Google is rolling out new AI-powered shopping tools, including personalized product discovery via AI Mode, an agentic checkout that completes purchases using Google Pay, and a virtual dressing room that lets users try on clothes using their own photos.
Here's how shopping in AI Mode with agentic checkout works:
- You tell AI Mode you're looking for a cute travel bag.
- It shows you a browsable panel of images and product listings personalized to your tastes.
- From there you can narrow your options down to bags suitable for a trip to Portland, Oregon in May, and AI Mode will start a “query fan-out,” which means it runs several simultaneous searches to determine what makes a bag good for rainy weather and long journeys.
- It uses those criteria to suggest waterproof options with easy access to pockets.
- A new right hand panel dynamically updates with relevant products and images as you refine your search.
- Once you've made up your mind, tap “track price” on any product listing and choose your size, color, or any other options, and the amount you want to spend.
- Google will send you price drop notifications, and when you're ready to buy, you can click “buy for me” and Google will complete the purchase for you on the merchant's site with Google Pay.
The updates, which are powered by Gemini and Google's Shopping Graph, are launching in the US this summer.
Search Engine Land points out that Google's AI mode is not passing referral data, meaning it's impossible for website owners to know how many clicks they got from it.
Lily Ray, VP of SEO Strategy and Research at Amsive, said:
“Google does NOT want us having access to traffic data for AI Mode, or AI Overviews for that matter, because it will reveal just how little traffic both are actually driving to external websites.”

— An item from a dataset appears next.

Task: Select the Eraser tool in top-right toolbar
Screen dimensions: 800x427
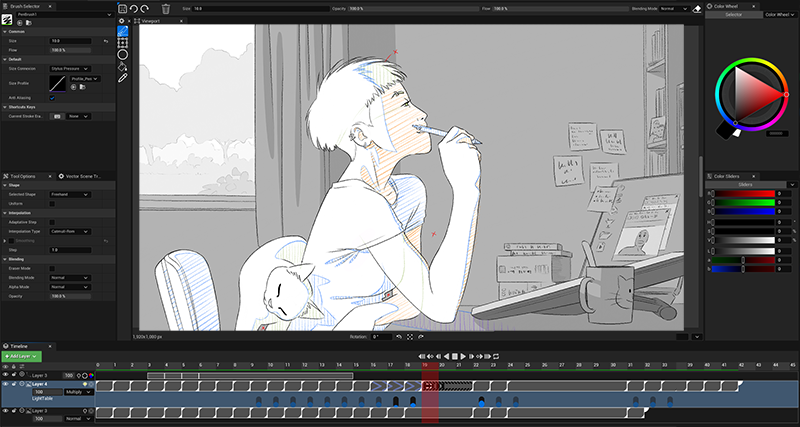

Thomas Baekdal, a media analyst and founder at Baekdal Media, commented on the risk of AI shopping to merchants:
“So, now you don't get the mobile view or the desktop view. You get no additional sales, and you have to ship each item individually. This is just so mind-bogglingly idiotic that I'm 100% sure that nobody at Google has ever actually worked with real webshops because, if they did, they would never have made this feature. It's going to destroy the profitability of so many webshops. And no, scale doesn't fix it when you end up with a much higher per-item cost.”
Meanwhile, Google is taking some heat for its virtual try-on tool adding boobs to users!
Try It On was caught adding boobs to both women and men, including minors, trying on women's clothing. Google says that Try It On “understands the human body and nuances of clothing,” but the tool appears to be morphing bodies to match idealized model standards using photos from the merchant websites and using gender stereotypes, rather than realistically fitting the garments to users’ actual photos.
The Atlantic tested the tool with Vice President J.D. Vance, OpenAI CEO Sam Altman, former President Abraham Lincoln, and other famous male figures — and Google gave them boobs! The tool also repeatedly enhanced the breasts or added breasts that were not visible to images of women.
Google said that the company has “strong protections, including blocking sensitive apparel categories and preventing the upload of images of clearly identifiable minors,” and that it will “continue to improve the experience.”